François Favre, prévenu de scandale domestique et de relations illicites avec une servante, fut cité à comparaître en Consistoire, de même que son fils Gaspard, coupable aussi de divers méfaits. L'un et l'autre ne tinrent aucun compte de citations réitérées, et lorsqu'enfin ils se décidèrent à se présenter, leur attitude fut tout autre que soumise et repentante. Ils se refusèrent à répondre aux pasteurs, qu'ils déclaraient ne pas connaître. Il s'ensuivit des altercations violentes, dans l'une desquelles Abel Poupin traita François Favre de chien excommunié de l'Eglise. >> Cette injure redoubla les colères. La Franchequine, qui avait aussi eu maille à partir avec le Consistoire pour avoir enfreint l'édit sur les danses, vint protester au nom de la famille contre l'insulte faite à son père, puis, appuyée par son mari, demanda au Conseil qu'il fût fait justice. Le Conseil, pressé d'autre part de sévir contre les rebelles, n'o sait user de rigueur, demeurait hésitant et cherchait à concilier les parties. Les cas d'insubordination se multipliaient et les droits du Consistoire furent bientôt ouvertement contestés. Cependant Calvin ne se laissait pas intimider et défendait ses positions avec énergie, lorsque ses adversaires suscitèrent un

nouvel incident qui porta l'agitation à son comble. Ce fut l'affaire dite des chausses « chaplées ». On appelait de ce nom les chausses découpées aux genoux, à la mode suisse. Cette mode, qui symbolisait des tendances indépendantes, avait trouvé dans la jeunesse des partisans convaincus. Mais les ministres, jugeant ce costume trop peu austère, en firent décréter l'interdiction. La défense fut mal observée, et lorsqu'elle fut renouvelée en mai 1547, à l'occasion de la fête prochaine du tir des Arquebusiers, beaucoup n'en tinrent pas compte, Perrin à leur tête. Les Arquebusiers demandèrent même que le vêtement prohibé pût au moins être porté le jour de la fête. Au fond, Perrin et ses amis cherchaient sous ce prétexte à organiser un mouvement populaire contre la tyrannie ecclésiastique. Les Conseils étaient sur le point de céder, mais Calvin, qui sentait bien que c'était sa situation même qui était en jeu, intervint avec tant d'habileté et de force persuasive qu'il réussit à faire maintenir l'interdiction. La fête elle-même fut ajournée indéfiniment. L'opposition, vaincue, dut ronger son frein en silence, mais l'irritation sourde ne fit que grandir.

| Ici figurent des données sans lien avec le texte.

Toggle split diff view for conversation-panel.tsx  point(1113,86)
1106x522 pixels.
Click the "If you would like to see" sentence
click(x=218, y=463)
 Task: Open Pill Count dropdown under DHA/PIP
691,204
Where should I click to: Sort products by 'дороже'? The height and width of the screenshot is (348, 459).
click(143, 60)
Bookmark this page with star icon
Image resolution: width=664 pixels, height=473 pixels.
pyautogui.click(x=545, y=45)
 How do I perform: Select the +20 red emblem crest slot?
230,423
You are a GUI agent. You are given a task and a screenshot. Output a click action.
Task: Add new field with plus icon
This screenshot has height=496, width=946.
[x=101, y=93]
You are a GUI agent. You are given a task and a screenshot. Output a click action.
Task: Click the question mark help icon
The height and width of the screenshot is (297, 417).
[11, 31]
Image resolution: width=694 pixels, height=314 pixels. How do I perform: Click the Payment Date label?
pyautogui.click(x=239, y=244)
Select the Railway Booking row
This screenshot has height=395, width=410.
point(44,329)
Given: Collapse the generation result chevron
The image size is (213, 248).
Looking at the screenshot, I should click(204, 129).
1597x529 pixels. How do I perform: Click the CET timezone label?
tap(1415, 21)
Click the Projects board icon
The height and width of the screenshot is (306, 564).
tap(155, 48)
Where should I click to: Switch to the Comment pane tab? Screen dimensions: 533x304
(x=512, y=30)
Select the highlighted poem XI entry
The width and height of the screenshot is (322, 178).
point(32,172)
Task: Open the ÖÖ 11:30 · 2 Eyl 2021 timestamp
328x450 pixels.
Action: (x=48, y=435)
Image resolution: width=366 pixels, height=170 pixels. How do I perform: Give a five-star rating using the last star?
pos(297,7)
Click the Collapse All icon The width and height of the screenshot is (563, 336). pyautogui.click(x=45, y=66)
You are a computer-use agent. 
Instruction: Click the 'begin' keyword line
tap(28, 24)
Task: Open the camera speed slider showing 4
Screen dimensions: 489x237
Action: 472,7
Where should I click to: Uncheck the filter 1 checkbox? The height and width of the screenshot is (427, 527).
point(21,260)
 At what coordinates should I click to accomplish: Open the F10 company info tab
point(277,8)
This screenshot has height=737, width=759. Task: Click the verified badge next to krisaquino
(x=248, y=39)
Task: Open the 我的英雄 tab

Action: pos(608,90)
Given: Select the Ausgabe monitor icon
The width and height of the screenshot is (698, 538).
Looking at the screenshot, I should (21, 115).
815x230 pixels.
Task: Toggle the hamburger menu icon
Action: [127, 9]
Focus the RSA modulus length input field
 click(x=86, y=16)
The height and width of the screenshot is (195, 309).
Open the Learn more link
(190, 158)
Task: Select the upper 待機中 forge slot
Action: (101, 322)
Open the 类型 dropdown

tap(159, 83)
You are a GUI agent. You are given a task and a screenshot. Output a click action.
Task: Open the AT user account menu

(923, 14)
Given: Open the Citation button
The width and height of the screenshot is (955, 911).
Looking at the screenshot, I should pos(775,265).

Sur ces entrefaites, la Franchequine ayant de nouveau dansé fut appelée devant le Consistoire. Elle y parut le 23 juin 1547, mais, suivant la tactique habituelle des siens, elle refusa de reconnaître la compétence consistoriale, et, plus orgueilleuse que jamais, se répandit en récriminations. Le ministre Abel Poupin l'ayant prise à partie, elle ne se contint plus, l'accabla de reproches et d'invectives et termina par cette apostrophe: « Va, gros groin de porc, tu as menti méchamment. » Il fallut l'expulser de force. Naturellement, il y eut plainte portée au Conseil, et, dès le lendemain, celui-ci ordonna l'arrestation de la trop bouillante commère. Françoise Perrin réussit toutefois à se réfugier à temps dans la propriété que la famille Favre possédait à la campagne, hors de la juridiction de Genève. Le hasard voulut qu'au moment de quitter la ville elle rencontrât Poupin. Elle en profita pour lui renouveler publiquement ses injures et ses menaces: « Gros chartreux! gros porc ! s'écria-t

elle, tu es cause que les femmes sortent de Genève, mais tu t'en repentiras!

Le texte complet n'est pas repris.